Dann ging sein Blick weiter und erfasste meinen Chef und das Brüllen ging weiter: „Ach nee, erst schickt der Weber einen Möchtegern-Ingenieur und nun auch noch ein WEIB, na, das kann ja heiter werden.“ Er drehte sich um und ging seiner Wege. Puh, das war erst mal geschafft. Nun starrten mich gefühlte 100 Augenpaare an. Von allen Seiten. Von oben, vom Gerüst, aus den Baucontainer, von vorn, von hinten, überall nur diese Blicke, die sagten „Da hat der Pfau recht, was will DIE denn hier???“ Und ich musste da durch, musste standhaft bleiben und lächeln. „Lächeln ist ganz wichtig!“, sagte ich ständig zu mir. Bloß keine weichen Knie zeigen. Und wir gingen weiter, hinein in den Baucontainer, in dem bereits der erste Vorarbeiter auf uns wartete.

Das war der Beginn einer tiefen Freundschaft. Der Freundschaft zu meinem Beruf. Damals hatte ich zum ersten Mal als Jungingenieurin eine richtige Baustelle betreten und war verantwortlich. Verantwortlich dafür, dass die Schieflage, in die mein Vorgänger meinen Chef gebracht hatte, wieder gerichtet wurde und verantwortlich dafür, dass die Jungs – Monteure und Klempner! – ihren Job richtig machen. Verantwortlich dafür, dass die vereinbarten Termine eingehalten wurden und die Kosten im Rahmen blieben. Und ich habe es geliebt und liebe diesen Job heute noch.

Ich habe mich auf die Ebene der Vorarbeiter gestellt, habe mit ihnen gesprochen, sie nach ihrer Meinung gefragt und so ein Team gebildet.

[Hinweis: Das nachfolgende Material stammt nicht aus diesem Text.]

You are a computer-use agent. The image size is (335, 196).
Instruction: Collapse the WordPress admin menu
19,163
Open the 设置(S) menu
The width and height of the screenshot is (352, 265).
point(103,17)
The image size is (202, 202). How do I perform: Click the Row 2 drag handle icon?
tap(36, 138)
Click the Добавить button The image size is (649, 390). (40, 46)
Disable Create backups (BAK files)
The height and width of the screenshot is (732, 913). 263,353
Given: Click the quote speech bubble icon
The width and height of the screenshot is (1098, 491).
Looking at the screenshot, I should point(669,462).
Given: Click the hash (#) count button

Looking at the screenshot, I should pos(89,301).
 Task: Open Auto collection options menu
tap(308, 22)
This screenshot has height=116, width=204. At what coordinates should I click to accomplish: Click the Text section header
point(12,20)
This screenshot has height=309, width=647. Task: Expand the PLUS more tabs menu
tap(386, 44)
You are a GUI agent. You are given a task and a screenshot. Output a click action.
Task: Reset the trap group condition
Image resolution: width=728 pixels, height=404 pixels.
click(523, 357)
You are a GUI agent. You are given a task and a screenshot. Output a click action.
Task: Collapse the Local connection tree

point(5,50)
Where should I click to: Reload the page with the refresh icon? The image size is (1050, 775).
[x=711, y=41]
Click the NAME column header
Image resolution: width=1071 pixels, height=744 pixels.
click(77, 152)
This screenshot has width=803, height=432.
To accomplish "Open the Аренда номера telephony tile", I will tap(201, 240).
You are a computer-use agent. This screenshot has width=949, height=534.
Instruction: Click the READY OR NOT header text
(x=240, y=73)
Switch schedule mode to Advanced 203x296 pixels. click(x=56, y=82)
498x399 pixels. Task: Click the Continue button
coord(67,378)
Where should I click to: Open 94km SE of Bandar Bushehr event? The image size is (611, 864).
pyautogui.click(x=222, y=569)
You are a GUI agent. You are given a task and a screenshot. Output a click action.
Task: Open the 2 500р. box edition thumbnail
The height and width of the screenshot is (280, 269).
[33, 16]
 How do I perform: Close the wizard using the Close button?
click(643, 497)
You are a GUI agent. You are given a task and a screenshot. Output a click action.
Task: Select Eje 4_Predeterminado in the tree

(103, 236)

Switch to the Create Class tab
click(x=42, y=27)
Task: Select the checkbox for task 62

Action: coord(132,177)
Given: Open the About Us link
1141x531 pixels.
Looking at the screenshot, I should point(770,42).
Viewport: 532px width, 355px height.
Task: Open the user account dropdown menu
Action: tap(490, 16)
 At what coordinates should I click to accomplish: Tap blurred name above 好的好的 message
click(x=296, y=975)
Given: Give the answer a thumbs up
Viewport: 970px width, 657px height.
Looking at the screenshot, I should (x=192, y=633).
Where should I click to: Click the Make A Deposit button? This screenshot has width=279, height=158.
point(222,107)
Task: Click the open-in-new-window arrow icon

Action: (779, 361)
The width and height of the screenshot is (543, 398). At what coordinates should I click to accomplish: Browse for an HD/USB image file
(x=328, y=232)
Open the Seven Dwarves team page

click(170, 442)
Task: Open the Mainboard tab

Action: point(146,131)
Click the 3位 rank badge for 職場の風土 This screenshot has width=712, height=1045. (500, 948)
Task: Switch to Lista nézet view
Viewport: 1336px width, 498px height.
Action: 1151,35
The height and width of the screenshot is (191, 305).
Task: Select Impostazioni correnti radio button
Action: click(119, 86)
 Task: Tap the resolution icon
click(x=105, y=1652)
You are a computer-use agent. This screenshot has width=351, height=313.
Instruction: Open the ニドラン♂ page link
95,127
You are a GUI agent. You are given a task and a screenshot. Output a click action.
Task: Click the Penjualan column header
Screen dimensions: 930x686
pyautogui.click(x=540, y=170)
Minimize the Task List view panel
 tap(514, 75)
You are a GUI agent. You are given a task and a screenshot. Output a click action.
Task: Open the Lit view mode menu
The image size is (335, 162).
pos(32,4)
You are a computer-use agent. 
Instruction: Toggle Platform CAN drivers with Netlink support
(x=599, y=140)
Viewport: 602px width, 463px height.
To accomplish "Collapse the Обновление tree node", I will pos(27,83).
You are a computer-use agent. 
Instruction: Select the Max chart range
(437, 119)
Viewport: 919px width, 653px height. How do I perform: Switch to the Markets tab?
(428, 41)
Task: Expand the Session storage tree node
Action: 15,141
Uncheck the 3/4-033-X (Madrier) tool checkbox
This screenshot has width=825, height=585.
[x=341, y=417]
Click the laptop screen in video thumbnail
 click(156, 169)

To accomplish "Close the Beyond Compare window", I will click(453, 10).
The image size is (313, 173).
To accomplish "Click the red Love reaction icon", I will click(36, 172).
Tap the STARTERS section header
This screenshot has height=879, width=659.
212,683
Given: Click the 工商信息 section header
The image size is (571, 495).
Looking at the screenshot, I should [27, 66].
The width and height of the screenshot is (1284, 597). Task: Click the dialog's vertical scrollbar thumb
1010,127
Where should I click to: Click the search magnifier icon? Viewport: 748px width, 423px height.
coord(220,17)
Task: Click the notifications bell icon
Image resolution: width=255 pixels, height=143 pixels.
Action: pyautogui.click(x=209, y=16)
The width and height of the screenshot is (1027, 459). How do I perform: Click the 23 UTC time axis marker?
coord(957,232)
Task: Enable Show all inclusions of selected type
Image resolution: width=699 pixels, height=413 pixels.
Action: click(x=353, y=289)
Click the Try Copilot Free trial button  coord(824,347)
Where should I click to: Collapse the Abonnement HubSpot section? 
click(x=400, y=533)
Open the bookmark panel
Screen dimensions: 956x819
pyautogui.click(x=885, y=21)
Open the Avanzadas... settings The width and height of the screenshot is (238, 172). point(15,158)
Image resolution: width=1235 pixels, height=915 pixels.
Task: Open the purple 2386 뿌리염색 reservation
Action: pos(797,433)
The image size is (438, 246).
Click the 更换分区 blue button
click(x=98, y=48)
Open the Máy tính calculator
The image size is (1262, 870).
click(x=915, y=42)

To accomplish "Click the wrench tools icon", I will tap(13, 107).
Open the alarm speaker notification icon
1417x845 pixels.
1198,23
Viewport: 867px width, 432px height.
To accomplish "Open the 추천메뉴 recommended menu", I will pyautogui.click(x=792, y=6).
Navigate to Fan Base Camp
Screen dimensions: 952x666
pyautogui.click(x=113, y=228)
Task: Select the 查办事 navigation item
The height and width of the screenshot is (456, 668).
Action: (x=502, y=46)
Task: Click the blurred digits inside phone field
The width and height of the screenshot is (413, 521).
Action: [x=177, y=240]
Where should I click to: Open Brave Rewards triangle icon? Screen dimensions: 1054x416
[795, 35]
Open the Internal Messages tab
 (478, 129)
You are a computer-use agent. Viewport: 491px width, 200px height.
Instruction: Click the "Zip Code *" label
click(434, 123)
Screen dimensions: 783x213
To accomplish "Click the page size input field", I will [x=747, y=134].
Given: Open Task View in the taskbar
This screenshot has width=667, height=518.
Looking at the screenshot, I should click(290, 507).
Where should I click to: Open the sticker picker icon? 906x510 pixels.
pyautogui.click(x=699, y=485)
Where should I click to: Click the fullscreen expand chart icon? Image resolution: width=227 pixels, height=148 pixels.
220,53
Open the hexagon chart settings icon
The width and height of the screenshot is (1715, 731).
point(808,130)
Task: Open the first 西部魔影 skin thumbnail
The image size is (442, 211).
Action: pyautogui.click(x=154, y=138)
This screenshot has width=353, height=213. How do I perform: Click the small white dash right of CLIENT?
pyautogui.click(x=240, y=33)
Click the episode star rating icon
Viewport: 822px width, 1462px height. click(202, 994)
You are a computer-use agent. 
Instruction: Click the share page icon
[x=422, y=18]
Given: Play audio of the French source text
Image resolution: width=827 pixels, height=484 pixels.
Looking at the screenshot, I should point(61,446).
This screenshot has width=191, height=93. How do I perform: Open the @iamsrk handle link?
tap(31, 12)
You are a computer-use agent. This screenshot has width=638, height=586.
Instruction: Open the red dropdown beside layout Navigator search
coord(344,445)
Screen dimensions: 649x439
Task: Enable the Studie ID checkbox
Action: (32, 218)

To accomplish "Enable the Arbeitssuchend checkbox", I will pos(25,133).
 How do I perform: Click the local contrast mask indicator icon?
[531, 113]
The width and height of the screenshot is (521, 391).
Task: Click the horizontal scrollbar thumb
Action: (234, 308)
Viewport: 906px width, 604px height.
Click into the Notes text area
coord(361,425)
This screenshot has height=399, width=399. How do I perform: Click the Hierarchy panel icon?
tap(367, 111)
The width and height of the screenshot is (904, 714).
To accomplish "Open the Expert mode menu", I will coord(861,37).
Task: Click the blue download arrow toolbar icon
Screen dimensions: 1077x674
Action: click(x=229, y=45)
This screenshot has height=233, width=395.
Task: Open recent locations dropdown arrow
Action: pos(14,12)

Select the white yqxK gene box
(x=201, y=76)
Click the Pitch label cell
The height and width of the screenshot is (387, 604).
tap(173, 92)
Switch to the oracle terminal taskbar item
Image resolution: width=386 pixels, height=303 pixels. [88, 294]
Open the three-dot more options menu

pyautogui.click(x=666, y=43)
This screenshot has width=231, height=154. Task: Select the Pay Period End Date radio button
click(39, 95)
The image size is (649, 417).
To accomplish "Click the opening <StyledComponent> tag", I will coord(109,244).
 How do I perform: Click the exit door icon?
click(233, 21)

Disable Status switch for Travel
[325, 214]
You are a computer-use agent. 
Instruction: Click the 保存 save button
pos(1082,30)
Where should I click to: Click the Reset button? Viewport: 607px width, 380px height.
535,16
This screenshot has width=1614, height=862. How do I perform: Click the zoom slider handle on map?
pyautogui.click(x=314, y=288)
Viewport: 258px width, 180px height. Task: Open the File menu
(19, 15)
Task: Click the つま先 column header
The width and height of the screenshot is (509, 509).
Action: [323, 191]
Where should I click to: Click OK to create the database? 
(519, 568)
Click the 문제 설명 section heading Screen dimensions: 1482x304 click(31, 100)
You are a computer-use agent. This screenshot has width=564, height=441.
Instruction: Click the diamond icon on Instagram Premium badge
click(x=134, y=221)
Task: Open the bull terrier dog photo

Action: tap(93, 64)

Ich war nun nicht mehr allein auf dieser Baustelle. Ich hatte Rückendeckung und gemeinsam haben wir den „Karren aus dem Dreck“ gezogen. Wir haben die Fehlplanungen korrigiert und vor allem auch die Zeit wieder rausgearbeitet, weil wir Synergien gefunden haben.

Mein Männerberuf macht mir so viel Spaß!

Wissen Sie, das hat mir richtig Spaß gemacht! Ich habe enorm viel gelernt, ich wurde respektiert und akzeptiert. Und das schönste Geschenk erhielt ich ein gutes Jahr später, genau an meinem Geburtstag, vom Oberbauleiter. An diesem Tag hatten wir unsere Baustellenfertigfeier und alle, Planer, Bauleiter und Monteure, saßen zusammen in einem riesigen Zelt. Und Oberbauleiter Pfau sagte laut – ungefähr so laut, wie er seinerzeit über die ganze Baustelle gebrüllt hatte: „Frau Land, eines muss ich Ihnen lassen, sie haben ihren Mann gestanden …“. Und ich, ich wurde ganz rot und alle haben geklatscht.

Und das meine lieben Leser ist wohl der Grund, warum ich mich so wohl in einem Beruf fühle, in dem ich mich immer in einer Männerdomäne befinde. Ich bin ich. Ich kann mich beweisen und erhalte eine wahrhaftige Anerkennung!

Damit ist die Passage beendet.